Enunciado 1 –
Responda às perguntas seguintes com base no texto sobre a política externa da Índia.
(a) Em que ano foi Narendra Modi eleito Primeiro-Ministro pela primeira vez?
(b) Quais eram os dois blocos de poder a que os Estados não-alinhados decidiram não se aliar?
(c) Que base teórica o texto identifica na doutrina do não-alinhamento?
Enunciado 2 –
Retome o texto sobre a política externa da Índia e prossiga a partir da última frase apresentada.

ANA GIL apresenta as alterações na Política Externa da Índia resultantes da eleição de Narendra Modi e afirma que a recente política interna do país terá impacto no seu soft power.

A eleição de Narendra Modi, em 2014, marcou uma mudança de paradigma na forma como a Índia se posiciona na comunidade internacional. O agora reeleito Primeiro-Ministro veio transformar por completo a política externa do país.

Durante a guerra fria e décadas que se seguiram, a política externa da Índia baseou-se numa política de não-alinhamento. Esta doutrina teve a sua origem exatamente na guerra fria, perante a reação de um conjunto de Estados que decidiu não se tornar aliado de nenhum dos dois blocos de poder – EUA e URSS. A ideia era a de que a não-aderência ao lado de uma das superpotências poderia proporcionar uma melhor estabilidade no sistema internacional, bem como um cenário mais pacífico.

Podemos identificar, na doutrina do não-alinhamento e na política externa da Índia sob a mesma, uma base teórica realista . Tal como o não-alinhamento, o realismo foi muito adotado no âmbito da compreensão das relações internacionais durante a guerra fria. Esta perspetiva teórica encara as relações internacionais como uma luta por poder e perceciona estes conflitos como algo negativo, tendo uma visão pessimista sobre a resolução dos mesmos. Assim, um Estado com uma visão teórica realista sobre a política externa decidir-se-á por uma política de não-alinhamento no período da guerra fria, por acreditar que um mundo mais estável e pacífico é mais acessível num contexto em que duas potências não lutem por poder.

A política externa da Índia, durante décadas, foi estável e a alteração de partidos no poder não se refletiu em alterações nas relações externas. Tudo mudou em 2014, com a chegada de Narendra Modi ao poder como Primeiro-Ministro. Foi então que sucedeu uma mudança estrutural na política externa do país: a doutrina do não-alinhamento foi abandonada e Modi redefiniu o posicionamento da Índia nos assuntos internacionais.

Bloco de dados –
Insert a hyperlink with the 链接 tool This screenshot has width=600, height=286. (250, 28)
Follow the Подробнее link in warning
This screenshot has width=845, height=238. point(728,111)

Resultado 1 –
(a) Em 2014.
(b) Os EUA e a URSS.
(c) Uma base teórica realista.

Resultado 2 –
Com efeito, tem vindo a estabelecer-se alguma proximidade entre a Índia e os Estados Unidos, sendo um exemplo dessa relação o facto da Índia importar grande parte do seu armamento aos EUA e o facto destes a considerarem um importante aliado na área da defesa.

Outro indicador da mudança de paradigma no posicionamento da Índia no sistema internacional foi a elevada quantidade de visitas diplomáticas realizadas por Narendra Modi: durante o seu primeiro mandato, Modi realizou cerca de trinta e cinco visitas a outros Estados. Nenhum outro Primeiro-Ministro na História do país realizou tal feito

O projeto do novo primeiro-ministro para o país, a nível interno e externo, contou com a aprovação dos cidadãos e, em 2019, este foi reeleito, num sufrágio que durou 6 semanas e contabilizou uma participação de 600 milhões de pessoas, numa demonstração clara da dimensão populacional desta potência.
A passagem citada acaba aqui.